Lesung aus den Märchen der Dichterin Katharina Diez in der Buchhandlung Weinaug
„In einem großen dunklen Wald“- umrahmt von Gitarrenmusik und Gesang Jürgen Narbutts
„Bunt sind schon die Wälder....“ sang Jürgen Narbutt die Lesung einleitend das bekannte Volkslied passend zur Jahreszeit. Seine Gitarre zum Lied versetzte die Zuhörerschaft in der voll besetzten Buchhandlung Weinaug stimmungsvoll in das Zeitalter der Romantik, denn dieser entstammten ebenfalls die beiden Geschichten der in Netphen geborenen Katharina Diez, deren Geburtshaus nur wenige Meter von der Buchhandlung entfernt in alter Pracht des Baustils der Jahrhundertwende 18./19.Jh. noch heute zu bewundern ist.
„Romantik pur“ präsentierte Dr. Ingeborg Längsfeld, Kulturforumsvorsitzende und Herausgeberin des vom Vorländer Verlag neu edierten Märchenbandes der ersten Siegerländer Dichterin, die zusammen mit ihrer ebenfalls dichtenden Schwester Elisabeth Grube im 19.Jh. an die 38 Werke publizierte. Und die nicht für die Schublade, sondern als bestens in Deutschland und auch weit über dessen Grenzen hinaus bekannte Werke, wie sich der Bibliografie entnehmen lässt.
Alljährlich erinnert das Kulturforum Netphen durch Lesung oder Theaterspiel an die heute im Siegerland weitgehend vergessenen Dichterinnen. An diesem Abend bezauberte das im neu edierten Werkband „ In einem großen dunklen Wald“ von Kathrin Klotzki-Progri anmutig illustrierte Märchen „Der Tod des kleinen Goldfischkönigs“ seine Zuhörerschaft. Sie zeigte sich fasziniert von der lebendigen Sprache und der psychologisch feinfühlig geschilderten Intrige unter den Bewohnern des Berliner Tiergartens, welche die Grenzen zwischen der Welt der Erwachsenen, der Kinder und Tierlein verschwimmen ließ, so wie es die erklärte Absicht der romantischen Dichter war. Auch erfuhren die Zuhörer des 21. Jh. in Netphen eine Menge über historische Details, die nicht in Geschichtsbüchern zu finden sind, die aber durchaus heute noch relevant sind: Die Goldfische als unliebsame Fremdlinge im eigenen Reich, die aufgrund ihrer Schönheit und Andersartigkeit zu einem Objekt des Hasses degradiert werden können: „Außerdem, wozu nützen sie? Weder braten noch kochen kann man sie..“.

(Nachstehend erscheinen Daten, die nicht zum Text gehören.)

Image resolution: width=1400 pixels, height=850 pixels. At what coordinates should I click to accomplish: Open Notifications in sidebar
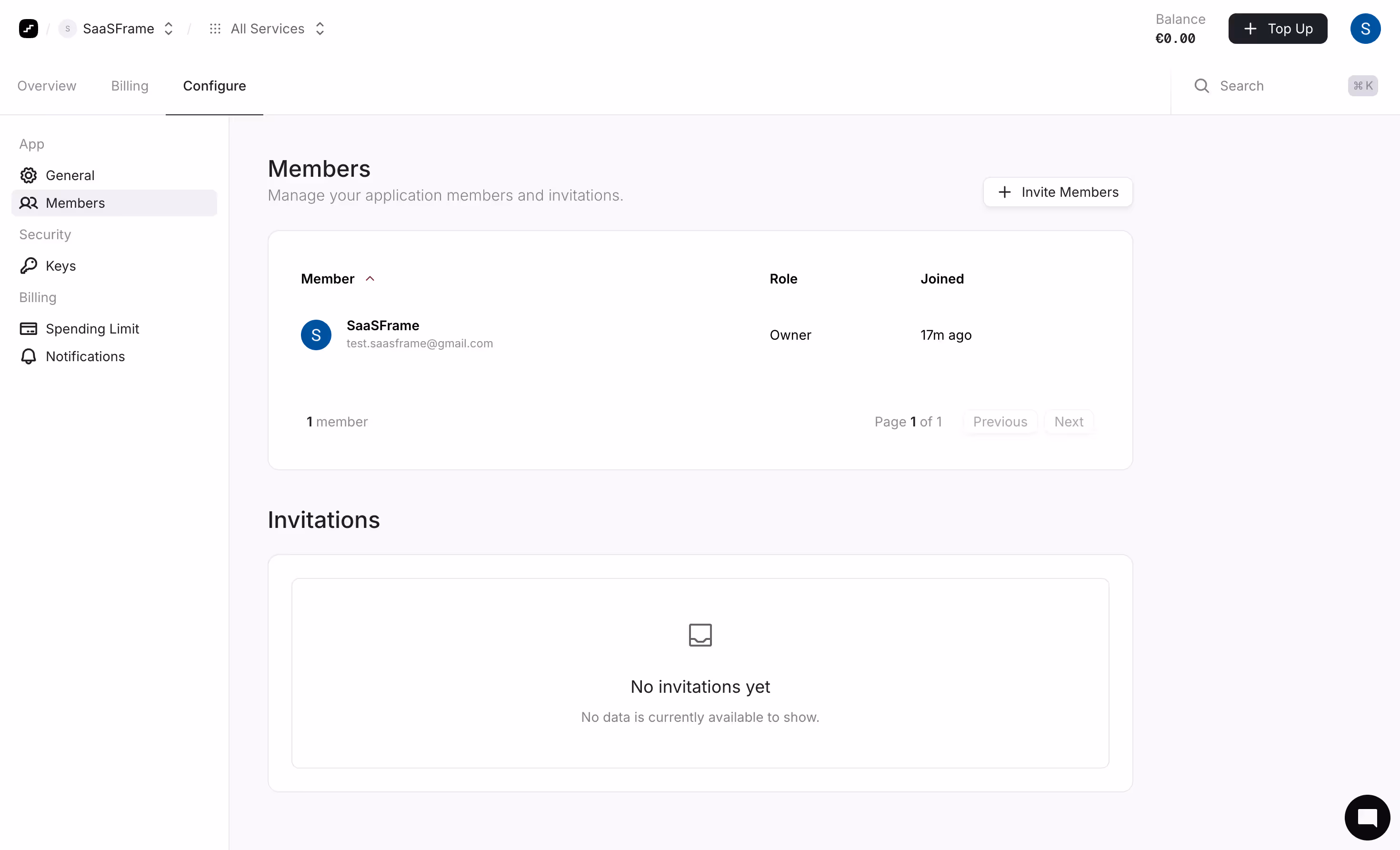[85, 356]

Nicht nur durch dieses Märchen, sondern auch durch die folgende Jugenderzählung „Der kleine Steinklopfer“, welche die Netpher anlässlich ihrer 750-Jahrfeier 2014 auch schon als Theaterstück genießen konnten, wurde dem Publikum wieder einmal vor Augen geführt, dass Katharinas Geschichten märchenhafte Idylle und tiefere Sinnhaftigkeit künstlerisch höchst anspruchsvoll miteinander verschmelzen: Der kleine Steinklopfer, der als Kind durch das Klopfen der Steine zunächst vor allem die Anerkennung seiner Familie gewinnen möchte, reift auf seinem Weg durch viele Versuchungen zu einem selbstbewussten Knaben, der mündig eigene Entscheidungen zu treffen vermag.
Jürgen Narbutts Lieder erinnerten an die historische Dimension der Landarbeit im Spannungsfeld der angehenden Industrialisierung, die der Kinderarbeit einen umgekehrten Aspekt verlieh.
Anschauliche Dichtung, Gesang und historische Einbettung, köstlich Kulinarisches in der Pause, vermochten drei Stunden Darbietungen dem Publikum wie im Flug vergehen zu lassen. Ein gelungener Abend, den viele sich wiederholt wünschten!